> **TASK**: Going down the listing below, print exactly each line from the one with "dom (841, 300)" up to and including the one with "Prawo (264, 1643)", and skip the rest.

> **THE RECORDS**:

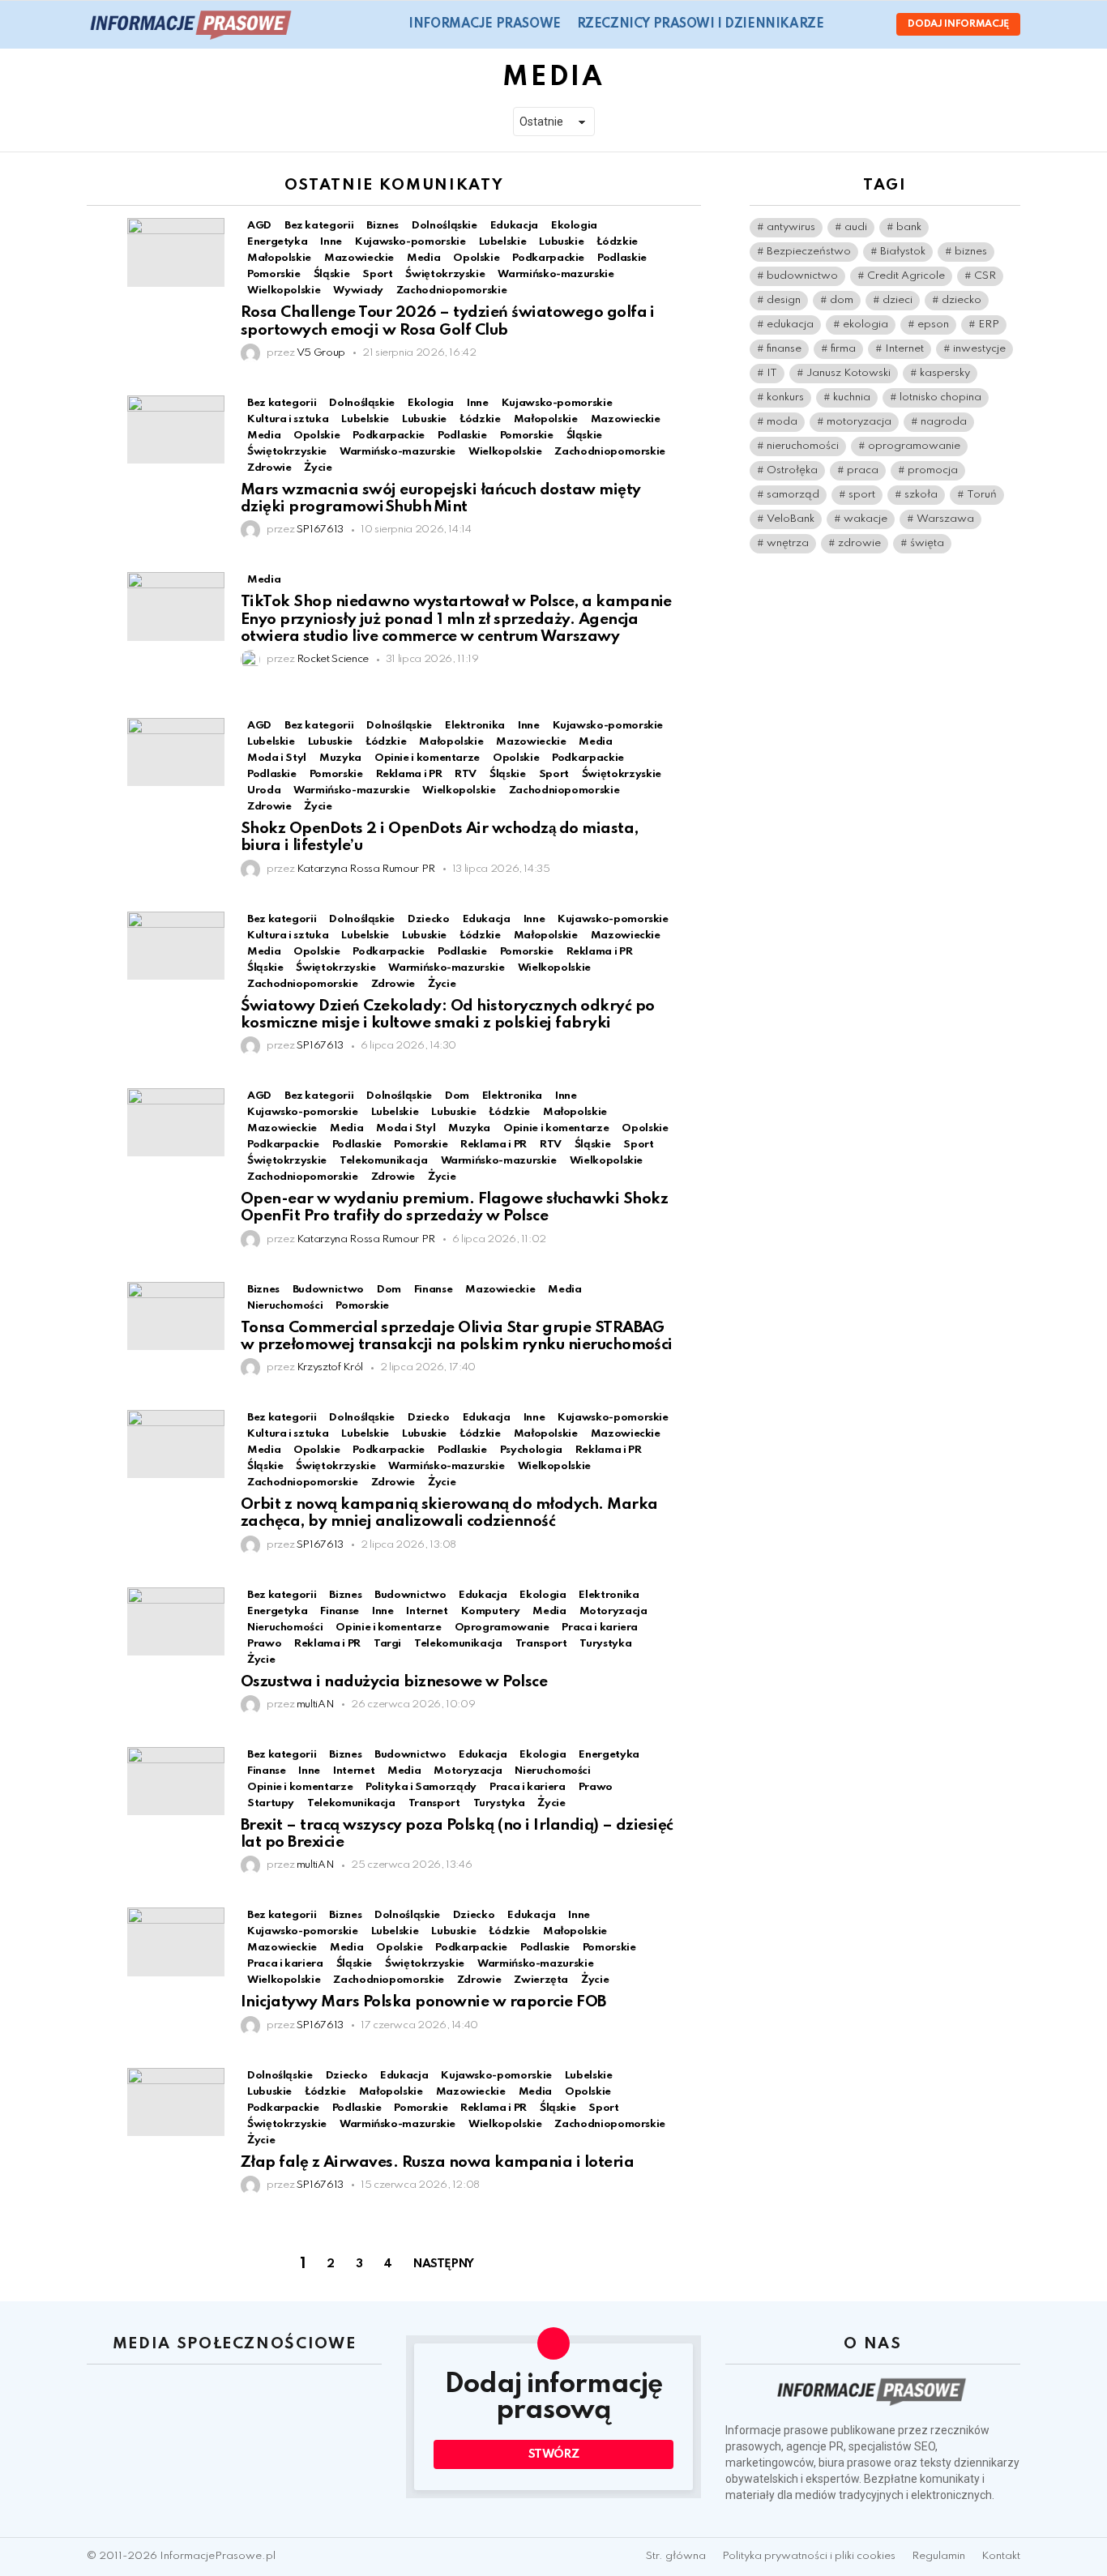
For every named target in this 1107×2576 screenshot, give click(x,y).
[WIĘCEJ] (688, 227)
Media (423, 258)
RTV (466, 774)
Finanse (339, 1611)
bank (908, 227)
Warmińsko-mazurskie (555, 274)
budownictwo (802, 276)
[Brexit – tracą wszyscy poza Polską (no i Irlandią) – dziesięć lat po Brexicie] (175, 1781)
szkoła (921, 494)
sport (861, 494)
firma (843, 349)
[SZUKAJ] (846, 24)
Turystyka (605, 1643)
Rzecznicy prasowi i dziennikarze (700, 24)
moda (782, 422)
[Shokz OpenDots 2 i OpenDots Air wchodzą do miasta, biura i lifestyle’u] (175, 752)
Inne (331, 242)
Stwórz (553, 2454)
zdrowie (859, 543)
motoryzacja (859, 422)
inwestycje (979, 349)
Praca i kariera (600, 1627)
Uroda (263, 790)
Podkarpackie (548, 258)
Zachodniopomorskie (451, 290)
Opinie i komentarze (427, 758)
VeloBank (790, 519)
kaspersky (945, 373)
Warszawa (945, 519)
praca (862, 470)
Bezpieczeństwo (809, 251)
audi (855, 227)
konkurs (785, 397)
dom (841, 300)
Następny (443, 2264)
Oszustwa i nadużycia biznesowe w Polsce (394, 1682)
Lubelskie (503, 242)
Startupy (270, 1803)
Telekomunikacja (384, 1161)
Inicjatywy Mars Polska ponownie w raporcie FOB (423, 2002)
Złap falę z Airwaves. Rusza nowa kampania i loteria (437, 2162)
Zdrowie (269, 468)
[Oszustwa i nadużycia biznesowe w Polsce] (175, 1621)
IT (772, 373)
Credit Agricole (906, 276)
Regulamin (938, 2556)
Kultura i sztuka (287, 419)
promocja (933, 470)
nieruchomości (803, 446)
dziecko (961, 300)
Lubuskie (561, 242)
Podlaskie (622, 258)
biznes (971, 251)
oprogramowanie (914, 446)
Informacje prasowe (484, 24)
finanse (784, 349)
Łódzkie (616, 242)
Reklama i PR (409, 774)
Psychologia (531, 1450)
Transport (541, 1643)
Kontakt (1000, 2556)
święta (927, 543)
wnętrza (788, 543)
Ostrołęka (792, 470)
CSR (985, 276)
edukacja (790, 324)
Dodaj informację (958, 24)
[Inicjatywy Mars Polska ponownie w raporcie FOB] (175, 1941)
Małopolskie (279, 258)
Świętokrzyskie (445, 274)
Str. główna (676, 2556)
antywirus (791, 227)
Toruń (982, 494)
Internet (426, 1611)
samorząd (793, 494)
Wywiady (358, 290)
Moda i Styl (276, 758)
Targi (387, 1643)
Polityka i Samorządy (421, 1787)
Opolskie (476, 258)
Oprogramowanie (502, 1627)
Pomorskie (274, 274)
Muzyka (340, 758)
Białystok (902, 251)
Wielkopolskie (283, 290)
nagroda (944, 422)
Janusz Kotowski (848, 373)
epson (933, 324)
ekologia (865, 324)
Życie (317, 468)
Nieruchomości (285, 1306)
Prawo (264, 1643)
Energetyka (277, 242)
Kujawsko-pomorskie (410, 242)
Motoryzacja (613, 1611)
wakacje (865, 519)
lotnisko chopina (940, 397)
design (784, 300)
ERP (988, 324)
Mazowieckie (359, 258)
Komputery (490, 1611)
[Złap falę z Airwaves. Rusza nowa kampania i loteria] (175, 2102)
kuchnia (851, 397)
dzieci (898, 300)
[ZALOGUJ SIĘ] (870, 24)
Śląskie (331, 274)
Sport (377, 274)
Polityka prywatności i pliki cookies (808, 2556)
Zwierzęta (541, 1980)
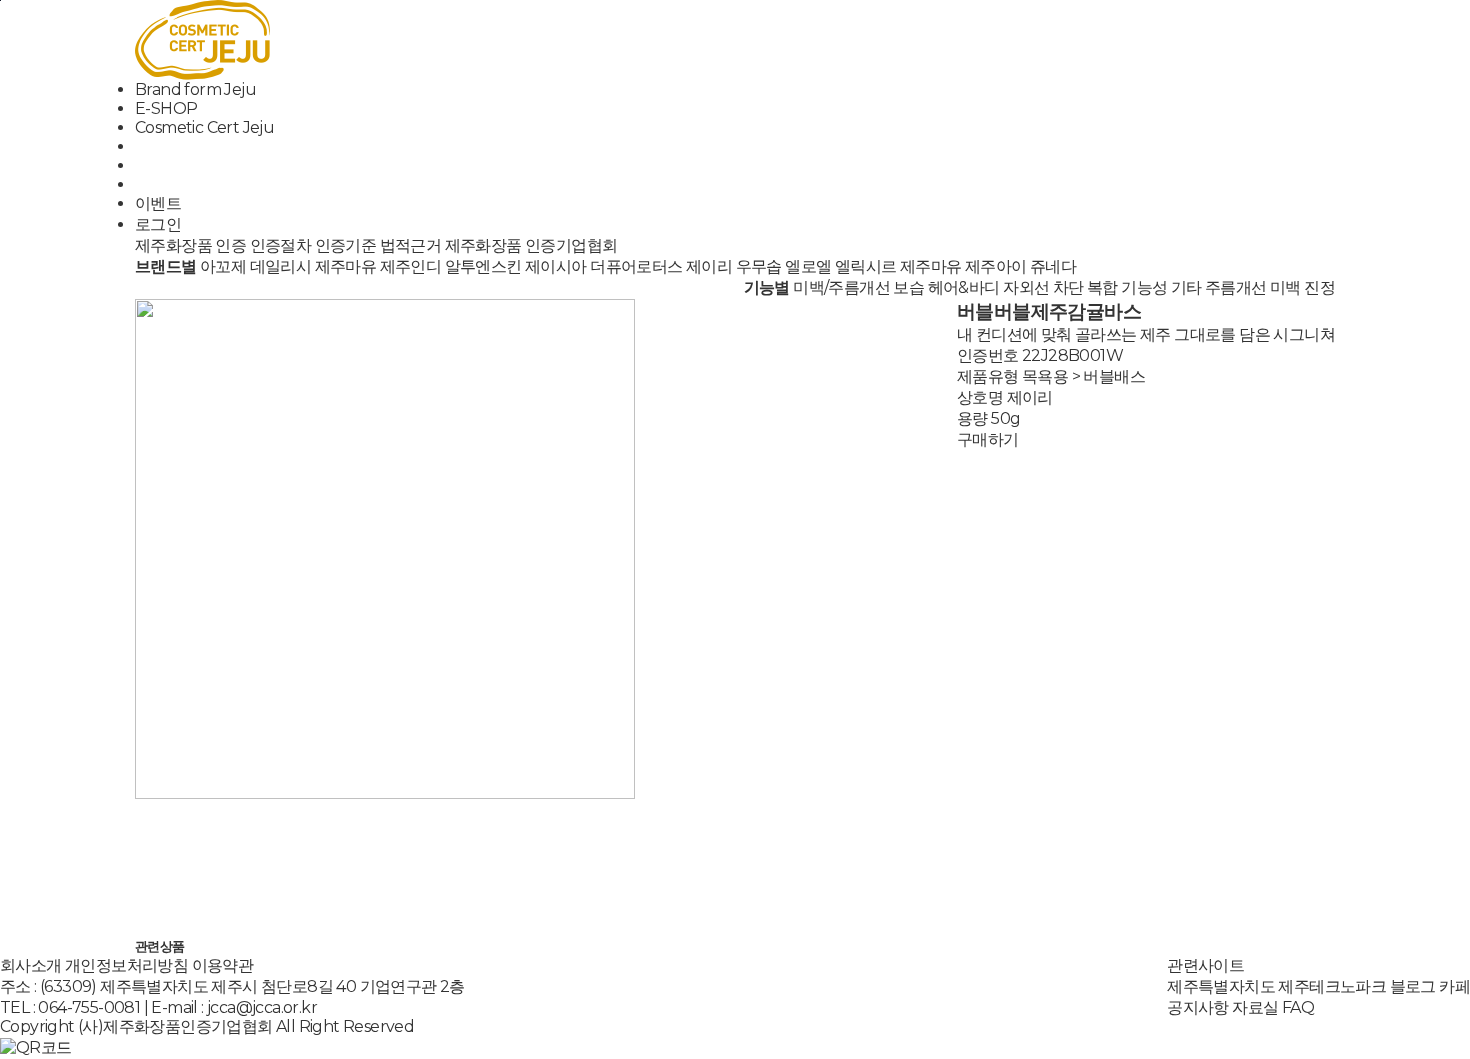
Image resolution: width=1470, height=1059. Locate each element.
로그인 (158, 224)
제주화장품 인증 (190, 245)
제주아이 (996, 266)
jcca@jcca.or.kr (262, 1007)
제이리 (709, 266)
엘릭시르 (866, 266)
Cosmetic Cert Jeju (204, 127)
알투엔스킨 (483, 266)
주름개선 (1236, 287)
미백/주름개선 (841, 287)
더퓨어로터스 (636, 266)
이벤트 (158, 203)
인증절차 (281, 245)
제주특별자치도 (1221, 986)
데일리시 (281, 266)
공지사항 (1198, 1007)
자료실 (1255, 1007)
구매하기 (988, 439)
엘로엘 (808, 266)
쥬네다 (1053, 266)
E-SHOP (166, 108)
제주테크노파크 (1332, 986)
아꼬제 (223, 266)
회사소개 (31, 965)
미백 (1285, 287)
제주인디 (411, 266)
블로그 (1413, 986)
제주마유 (346, 266)
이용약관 (223, 965)
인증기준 (346, 245)
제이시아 (556, 266)
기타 (1186, 287)
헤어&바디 (964, 287)
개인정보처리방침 (126, 965)
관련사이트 (1205, 965)
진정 (1319, 287)
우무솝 (759, 266)
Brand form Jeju (195, 89)
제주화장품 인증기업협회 (531, 245)
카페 (1454, 986)
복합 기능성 (1127, 287)
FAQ (1298, 1007)
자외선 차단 (1043, 287)
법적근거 (411, 245)
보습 (908, 287)
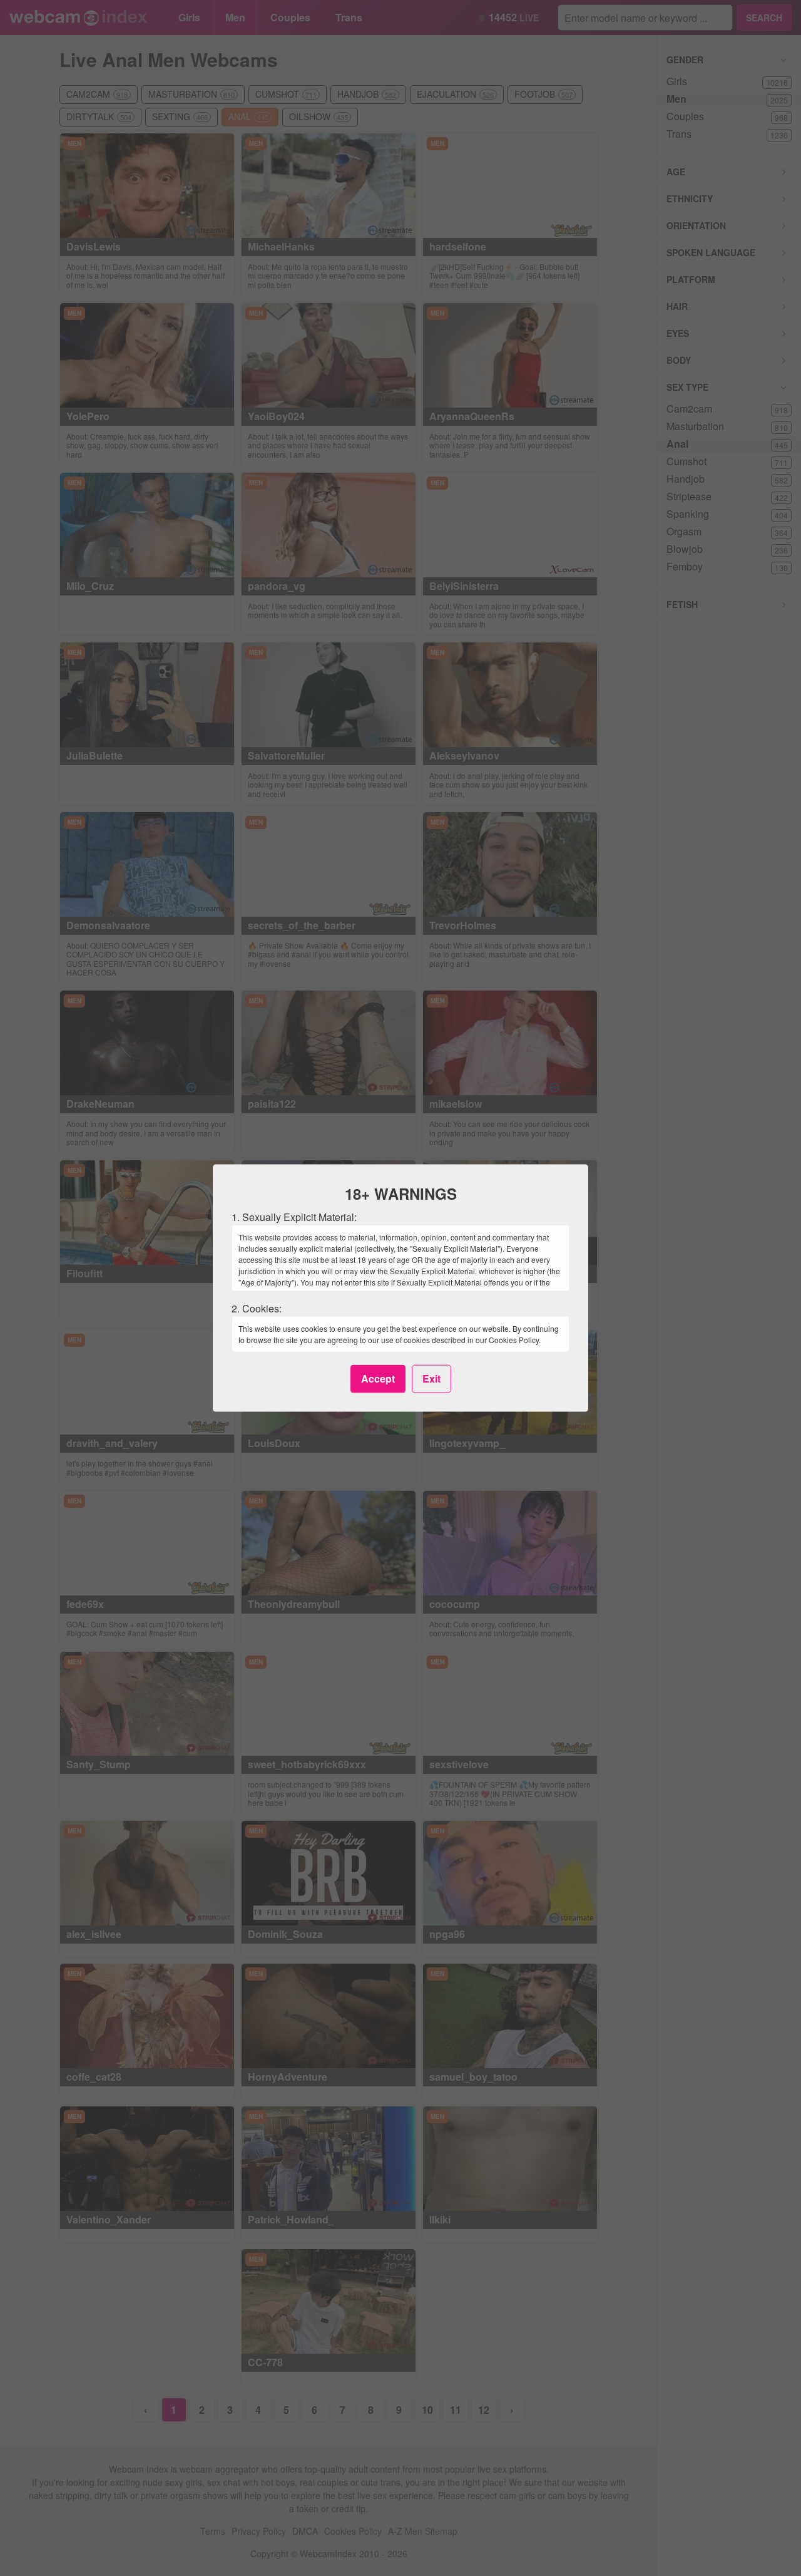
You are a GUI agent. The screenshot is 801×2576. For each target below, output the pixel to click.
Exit (431, 1378)
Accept (378, 1378)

> **YOUR SOLUTION**:
dom (841, 300)
Następny (443, 2264)
Oszustwa i nadużycia biznesowe w Polsce (394, 1682)
Lubelskie (503, 242)
Startupy (270, 1803)
Telekomunikacja (384, 1161)
Inicjatywy Mars Polska ponownie w raporcie FOB (423, 2002)
Złap falę z Airwaves. Rusza nowa kampania i loteria (437, 2162)
Zdrowie (269, 468)
[Oszustwa i nadużycia biznesowe w Polsce] (175, 1621)
IT (772, 373)
Credit Agricole (906, 276)
Regulamin (938, 2556)
Kultura i sztuka (287, 419)
promocja (933, 470)
nieruchomości (803, 446)
dziecko (961, 300)
Lubuskie (561, 242)
Podlaskie (622, 258)
biznes (971, 251)
oprogramowanie (914, 446)
Informacje prasowe (484, 24)
finanse (784, 349)
Łódzkie (616, 242)
Reklama i PR (409, 774)
Psychologia (531, 1450)
Transport (541, 1643)
Kontakt (1000, 2556)
święta (927, 543)
wnętrza (788, 543)
Ostrołęka (792, 470)
CSR (985, 276)
edukacja (790, 324)
Dodaj informację (958, 24)
[Inicjatywy Mars Polska ponownie w raporcie FOB] (175, 1941)
Małopolskie (279, 258)
Świętokrzyskie (445, 274)
Str. główna (676, 2556)
antywirus (791, 227)
Toruń (982, 494)
Internet (426, 1611)
samorząd (793, 494)
Wywiady (358, 290)
Moda i Styl (276, 758)
Targi (387, 1643)
Polityka i Samorządy (421, 1787)
Opolskie (476, 258)
Oprogramowanie (502, 1627)
Pomorskie (274, 274)
Muzyka (340, 758)
Białystok (902, 251)
Wielkopolskie (283, 290)
nagroda (944, 422)
Janusz Kotowski (848, 373)
epson (933, 324)
ekologia (865, 324)
Życie (317, 468)
Nieruchomości (285, 1306)
Prawo (264, 1643)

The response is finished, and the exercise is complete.